The stand-out for guitarists is Di Meola's speedy but measured and – at an economic five-minutes -- Majestic Dance.
Allegro ma non troppo, we might say.
The cover art and the Corea-penned opener Medieval Overture suggests aspirations towards a fusion with classical music in the manner of contemporary prog-rockers like Emerson Lake and Palmer or Rick Wakeman's overblown concepts.
But when Corea doesn't get too busy on Moogs, Fender Rhodes and other plugged-in gear and shifts to acoustic piano (notably on parts of the Overture and the title track) this is fusion at it most interesting.
But jazz-fusion it is – which will comes as a warning for some -- especially side two which opens with Di Meola's piece then into Clarke's The Magician and Corea's ambitious but enjoyable two-part Duel of the Jester and the Tyrant.

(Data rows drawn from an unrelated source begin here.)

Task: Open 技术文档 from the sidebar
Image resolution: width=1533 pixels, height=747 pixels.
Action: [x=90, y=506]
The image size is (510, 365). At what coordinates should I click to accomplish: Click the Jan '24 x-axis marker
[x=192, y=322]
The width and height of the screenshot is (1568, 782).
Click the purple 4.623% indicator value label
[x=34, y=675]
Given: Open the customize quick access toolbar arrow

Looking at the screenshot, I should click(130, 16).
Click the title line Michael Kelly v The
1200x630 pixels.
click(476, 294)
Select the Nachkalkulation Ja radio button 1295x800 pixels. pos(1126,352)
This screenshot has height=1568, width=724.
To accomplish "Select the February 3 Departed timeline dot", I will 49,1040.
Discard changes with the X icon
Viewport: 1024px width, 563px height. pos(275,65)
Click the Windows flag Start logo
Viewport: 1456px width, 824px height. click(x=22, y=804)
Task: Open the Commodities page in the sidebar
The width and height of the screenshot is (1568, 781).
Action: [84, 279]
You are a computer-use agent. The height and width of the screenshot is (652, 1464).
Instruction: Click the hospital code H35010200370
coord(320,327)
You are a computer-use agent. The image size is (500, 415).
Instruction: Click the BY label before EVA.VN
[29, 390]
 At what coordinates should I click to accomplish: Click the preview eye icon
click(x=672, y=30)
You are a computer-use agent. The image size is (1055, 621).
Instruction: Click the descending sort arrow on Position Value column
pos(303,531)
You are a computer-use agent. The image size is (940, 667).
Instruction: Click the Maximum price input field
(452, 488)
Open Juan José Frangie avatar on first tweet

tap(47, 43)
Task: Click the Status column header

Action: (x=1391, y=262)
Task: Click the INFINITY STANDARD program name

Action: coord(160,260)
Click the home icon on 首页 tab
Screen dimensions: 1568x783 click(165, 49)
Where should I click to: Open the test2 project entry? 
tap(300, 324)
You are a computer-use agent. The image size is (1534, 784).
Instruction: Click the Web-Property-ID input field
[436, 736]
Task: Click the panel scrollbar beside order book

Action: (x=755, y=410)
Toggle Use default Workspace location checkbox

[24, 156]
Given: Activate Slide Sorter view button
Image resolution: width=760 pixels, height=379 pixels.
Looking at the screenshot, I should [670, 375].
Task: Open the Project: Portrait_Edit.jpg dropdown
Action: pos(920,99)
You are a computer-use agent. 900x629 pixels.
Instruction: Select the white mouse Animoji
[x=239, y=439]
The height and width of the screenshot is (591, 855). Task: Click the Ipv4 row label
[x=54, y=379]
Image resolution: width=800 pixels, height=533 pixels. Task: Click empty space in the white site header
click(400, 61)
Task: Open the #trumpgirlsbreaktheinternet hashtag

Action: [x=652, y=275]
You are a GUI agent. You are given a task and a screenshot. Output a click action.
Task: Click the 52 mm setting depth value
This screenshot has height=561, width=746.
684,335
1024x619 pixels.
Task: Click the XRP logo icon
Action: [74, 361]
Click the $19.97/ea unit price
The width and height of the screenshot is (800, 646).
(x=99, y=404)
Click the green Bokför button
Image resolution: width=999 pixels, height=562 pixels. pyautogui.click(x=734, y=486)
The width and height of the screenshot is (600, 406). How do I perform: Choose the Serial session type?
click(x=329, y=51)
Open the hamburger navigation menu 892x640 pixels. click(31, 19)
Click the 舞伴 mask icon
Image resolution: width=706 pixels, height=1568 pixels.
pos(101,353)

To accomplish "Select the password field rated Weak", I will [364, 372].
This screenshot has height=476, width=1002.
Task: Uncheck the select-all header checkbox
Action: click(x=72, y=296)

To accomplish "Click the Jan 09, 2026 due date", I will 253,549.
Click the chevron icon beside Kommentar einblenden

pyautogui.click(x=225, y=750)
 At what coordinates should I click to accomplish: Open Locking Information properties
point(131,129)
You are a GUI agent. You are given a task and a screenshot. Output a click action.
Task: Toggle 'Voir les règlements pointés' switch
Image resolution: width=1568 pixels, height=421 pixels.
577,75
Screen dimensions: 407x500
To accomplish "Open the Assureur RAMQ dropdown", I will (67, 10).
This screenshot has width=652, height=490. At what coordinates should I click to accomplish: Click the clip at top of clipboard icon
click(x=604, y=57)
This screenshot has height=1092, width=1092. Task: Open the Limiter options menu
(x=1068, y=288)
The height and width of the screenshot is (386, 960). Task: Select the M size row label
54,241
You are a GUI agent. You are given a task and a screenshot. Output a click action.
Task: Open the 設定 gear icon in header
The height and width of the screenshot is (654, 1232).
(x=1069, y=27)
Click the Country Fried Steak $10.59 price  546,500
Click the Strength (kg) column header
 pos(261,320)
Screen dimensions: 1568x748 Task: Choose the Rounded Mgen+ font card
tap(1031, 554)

Clarke and White are outstanding throughout (their work on the title track and Clarke's oddly whimsical Magician worth close analysis if you are of that frame of mind).
Fusion of this kind is not just an acquired taste but also fell out of favour by the end of the decade as the best practitioners moved on to other, often less frantic, projects.
In fact this was Return to Forever's final album with these players (the group's most consistent line-up) and – accepting the mores of the time – it is an approachable place to start if this cross-over genre has passed you by.
A tip would be to start with the title track (which closed the first side of the vinyl) and then move forward.
And of course into the solo careers of these players.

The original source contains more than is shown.